■ TASK TO COMPLETE ■
Which lines in the records below contain the word "agent"? Copy each one.

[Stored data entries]

---+---

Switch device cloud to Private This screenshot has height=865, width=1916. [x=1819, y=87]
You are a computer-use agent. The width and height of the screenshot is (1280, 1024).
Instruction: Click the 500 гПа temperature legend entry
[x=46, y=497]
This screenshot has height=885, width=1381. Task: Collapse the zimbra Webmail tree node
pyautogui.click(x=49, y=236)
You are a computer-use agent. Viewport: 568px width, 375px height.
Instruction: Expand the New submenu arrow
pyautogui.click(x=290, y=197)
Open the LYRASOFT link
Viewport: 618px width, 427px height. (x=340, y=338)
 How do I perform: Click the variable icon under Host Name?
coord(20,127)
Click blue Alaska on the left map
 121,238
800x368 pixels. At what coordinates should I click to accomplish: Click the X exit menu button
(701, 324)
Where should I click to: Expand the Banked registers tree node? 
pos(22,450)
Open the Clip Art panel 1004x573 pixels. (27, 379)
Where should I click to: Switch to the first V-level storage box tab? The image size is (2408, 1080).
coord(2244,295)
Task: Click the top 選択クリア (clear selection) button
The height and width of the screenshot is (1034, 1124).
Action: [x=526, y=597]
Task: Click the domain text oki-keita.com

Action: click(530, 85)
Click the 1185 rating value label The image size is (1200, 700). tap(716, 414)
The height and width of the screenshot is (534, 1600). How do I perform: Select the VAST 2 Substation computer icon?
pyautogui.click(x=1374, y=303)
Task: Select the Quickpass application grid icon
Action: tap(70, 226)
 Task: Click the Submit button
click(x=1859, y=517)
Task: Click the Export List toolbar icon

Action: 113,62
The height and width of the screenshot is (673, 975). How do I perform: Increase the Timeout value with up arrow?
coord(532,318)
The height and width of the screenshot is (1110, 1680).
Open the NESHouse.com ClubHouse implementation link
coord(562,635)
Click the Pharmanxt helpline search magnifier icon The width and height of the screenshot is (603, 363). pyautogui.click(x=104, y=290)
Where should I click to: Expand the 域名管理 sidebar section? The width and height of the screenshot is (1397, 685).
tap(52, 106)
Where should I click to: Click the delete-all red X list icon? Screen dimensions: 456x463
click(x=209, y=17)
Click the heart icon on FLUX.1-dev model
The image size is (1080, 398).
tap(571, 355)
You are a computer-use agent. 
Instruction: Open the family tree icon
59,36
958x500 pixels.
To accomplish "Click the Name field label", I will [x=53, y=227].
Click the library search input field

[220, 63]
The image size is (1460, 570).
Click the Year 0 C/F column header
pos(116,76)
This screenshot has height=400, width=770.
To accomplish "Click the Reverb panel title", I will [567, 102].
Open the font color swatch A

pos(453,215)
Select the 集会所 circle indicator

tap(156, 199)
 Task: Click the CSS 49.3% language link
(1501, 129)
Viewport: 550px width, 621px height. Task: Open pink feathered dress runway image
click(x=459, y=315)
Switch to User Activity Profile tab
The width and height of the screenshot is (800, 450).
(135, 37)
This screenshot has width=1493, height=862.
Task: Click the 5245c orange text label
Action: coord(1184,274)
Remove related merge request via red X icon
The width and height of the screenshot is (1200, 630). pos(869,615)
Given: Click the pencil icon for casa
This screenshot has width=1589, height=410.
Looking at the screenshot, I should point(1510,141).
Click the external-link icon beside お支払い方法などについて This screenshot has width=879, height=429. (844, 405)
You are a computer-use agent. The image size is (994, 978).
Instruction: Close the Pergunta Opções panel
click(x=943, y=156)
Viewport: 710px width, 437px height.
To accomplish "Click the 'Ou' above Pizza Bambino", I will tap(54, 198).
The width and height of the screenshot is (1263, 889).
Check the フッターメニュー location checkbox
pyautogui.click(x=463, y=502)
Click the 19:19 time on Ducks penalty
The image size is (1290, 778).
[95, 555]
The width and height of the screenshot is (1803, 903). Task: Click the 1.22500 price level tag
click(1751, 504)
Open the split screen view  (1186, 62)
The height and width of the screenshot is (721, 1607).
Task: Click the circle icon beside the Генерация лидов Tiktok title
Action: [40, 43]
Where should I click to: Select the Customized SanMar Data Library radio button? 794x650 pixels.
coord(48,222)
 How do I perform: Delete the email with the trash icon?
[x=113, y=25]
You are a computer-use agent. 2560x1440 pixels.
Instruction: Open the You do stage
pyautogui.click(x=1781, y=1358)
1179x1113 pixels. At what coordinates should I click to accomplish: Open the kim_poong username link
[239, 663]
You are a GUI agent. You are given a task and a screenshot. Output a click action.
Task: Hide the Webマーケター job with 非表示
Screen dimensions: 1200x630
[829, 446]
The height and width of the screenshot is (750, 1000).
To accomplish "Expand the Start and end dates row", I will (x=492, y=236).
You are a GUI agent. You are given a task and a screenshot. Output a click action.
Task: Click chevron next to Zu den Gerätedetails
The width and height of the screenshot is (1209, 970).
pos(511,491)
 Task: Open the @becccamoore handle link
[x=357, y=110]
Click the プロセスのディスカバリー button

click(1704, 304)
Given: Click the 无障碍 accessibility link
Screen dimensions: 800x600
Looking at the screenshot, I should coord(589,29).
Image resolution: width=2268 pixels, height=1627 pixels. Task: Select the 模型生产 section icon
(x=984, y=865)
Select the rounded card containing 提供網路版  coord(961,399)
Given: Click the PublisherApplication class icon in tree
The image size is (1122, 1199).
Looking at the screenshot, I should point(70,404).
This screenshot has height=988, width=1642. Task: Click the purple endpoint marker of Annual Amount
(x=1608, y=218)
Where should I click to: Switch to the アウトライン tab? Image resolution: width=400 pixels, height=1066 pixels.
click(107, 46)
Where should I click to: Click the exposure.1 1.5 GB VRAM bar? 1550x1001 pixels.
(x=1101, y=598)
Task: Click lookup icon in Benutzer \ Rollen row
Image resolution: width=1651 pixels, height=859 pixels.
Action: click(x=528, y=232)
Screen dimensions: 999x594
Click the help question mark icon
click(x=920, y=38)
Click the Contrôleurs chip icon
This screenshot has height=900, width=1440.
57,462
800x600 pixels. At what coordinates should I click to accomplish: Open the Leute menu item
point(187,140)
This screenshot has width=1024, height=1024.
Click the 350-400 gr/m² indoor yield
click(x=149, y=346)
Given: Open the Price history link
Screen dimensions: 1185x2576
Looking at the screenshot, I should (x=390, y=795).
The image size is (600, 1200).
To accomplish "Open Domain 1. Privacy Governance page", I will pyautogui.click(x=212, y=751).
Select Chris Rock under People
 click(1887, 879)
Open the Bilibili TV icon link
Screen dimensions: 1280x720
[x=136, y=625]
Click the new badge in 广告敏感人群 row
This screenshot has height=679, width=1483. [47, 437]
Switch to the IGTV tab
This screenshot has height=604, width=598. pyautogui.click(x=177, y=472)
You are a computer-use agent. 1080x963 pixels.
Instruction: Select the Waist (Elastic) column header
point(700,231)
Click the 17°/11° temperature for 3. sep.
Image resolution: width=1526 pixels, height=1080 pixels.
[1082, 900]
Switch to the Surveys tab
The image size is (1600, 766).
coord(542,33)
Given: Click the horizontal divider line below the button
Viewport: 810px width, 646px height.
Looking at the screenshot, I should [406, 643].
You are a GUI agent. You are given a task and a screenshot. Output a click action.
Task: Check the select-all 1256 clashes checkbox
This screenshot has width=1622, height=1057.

---+---

■ YOUR SOLUTION ■
You are a computer-use agent. The width and height of the screenshot is (1280, 1024).
You are a computer-use agent. Viewport: 568px width, 375px height.
You are a computer-use agent. 
You are a computer-use agent. The image size is (994, 978).
You are a computer-use agent. 2560x1440 pixels.
You are a GUI agent. You are given a task and a screenshot. Output a click action.
You are a GUI agent. You are given a task and a screenshot. Output a click action.
You are a computer-use agent. 1080x963 pixels.
You are a GUI agent. You are given a task and a screenshot. Output a click action.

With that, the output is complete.